## Exercise objective
As soon as the line containing "Task: Click the steering" appears, copy it and every following line word for word until the records end.

## Dataset entries
------------------------

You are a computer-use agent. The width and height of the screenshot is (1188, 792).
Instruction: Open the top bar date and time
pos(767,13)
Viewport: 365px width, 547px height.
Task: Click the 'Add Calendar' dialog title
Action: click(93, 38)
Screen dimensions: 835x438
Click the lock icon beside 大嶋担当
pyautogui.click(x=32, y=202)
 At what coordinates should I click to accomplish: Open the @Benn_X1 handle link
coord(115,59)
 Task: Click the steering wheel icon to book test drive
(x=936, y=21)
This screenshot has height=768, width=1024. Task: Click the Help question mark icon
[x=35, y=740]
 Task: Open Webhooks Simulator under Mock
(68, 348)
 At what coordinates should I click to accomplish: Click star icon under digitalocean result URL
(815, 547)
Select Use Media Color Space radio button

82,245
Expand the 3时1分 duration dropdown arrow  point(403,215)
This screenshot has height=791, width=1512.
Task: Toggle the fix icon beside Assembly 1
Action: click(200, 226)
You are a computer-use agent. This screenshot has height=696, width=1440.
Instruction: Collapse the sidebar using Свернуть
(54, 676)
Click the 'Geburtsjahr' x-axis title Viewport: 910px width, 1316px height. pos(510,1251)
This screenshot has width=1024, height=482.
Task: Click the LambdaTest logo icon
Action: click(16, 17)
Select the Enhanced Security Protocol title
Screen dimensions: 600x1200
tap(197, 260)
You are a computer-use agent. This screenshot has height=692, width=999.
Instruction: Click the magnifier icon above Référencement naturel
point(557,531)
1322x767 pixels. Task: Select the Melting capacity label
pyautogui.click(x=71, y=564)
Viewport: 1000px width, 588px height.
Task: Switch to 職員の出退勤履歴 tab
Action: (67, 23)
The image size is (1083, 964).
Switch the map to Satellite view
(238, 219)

------------------------

## Answer box
 Task: Click the steering wheel icon to book test drive
(x=936, y=21)
This screenshot has height=768, width=1024. Task: Click the Help question mark icon
[x=35, y=740]
 Task: Open Webhooks Simulator under Mock
(68, 348)
 At what coordinates should I click to accomplish: Click star icon under digitalocean result URL
(815, 547)
Select Use Media Color Space radio button

82,245
Expand the 3时1分 duration dropdown arrow  point(403,215)
This screenshot has height=791, width=1512.
Task: Toggle the fix icon beside Assembly 1
Action: click(200, 226)
You are a computer-use agent. This screenshot has height=696, width=1440.
Instruction: Collapse the sidebar using Свернуть
(54, 676)
Click the 'Geburtsjahr' x-axis title Viewport: 910px width, 1316px height. pos(510,1251)
This screenshot has width=1024, height=482.
Task: Click the LambdaTest logo icon
Action: click(16, 17)
Select the Enhanced Security Protocol title
Screen dimensions: 600x1200
tap(197, 260)
You are a computer-use agent. This screenshot has height=692, width=999.
Instruction: Click the magnifier icon above Référencement naturel
point(557,531)
1322x767 pixels. Task: Select the Melting capacity label
pyautogui.click(x=71, y=564)
Viewport: 1000px width, 588px height.
Task: Switch to 職員の出退勤履歴 tab
Action: (67, 23)
The image size is (1083, 964).
Switch the map to Satellite view
(238, 219)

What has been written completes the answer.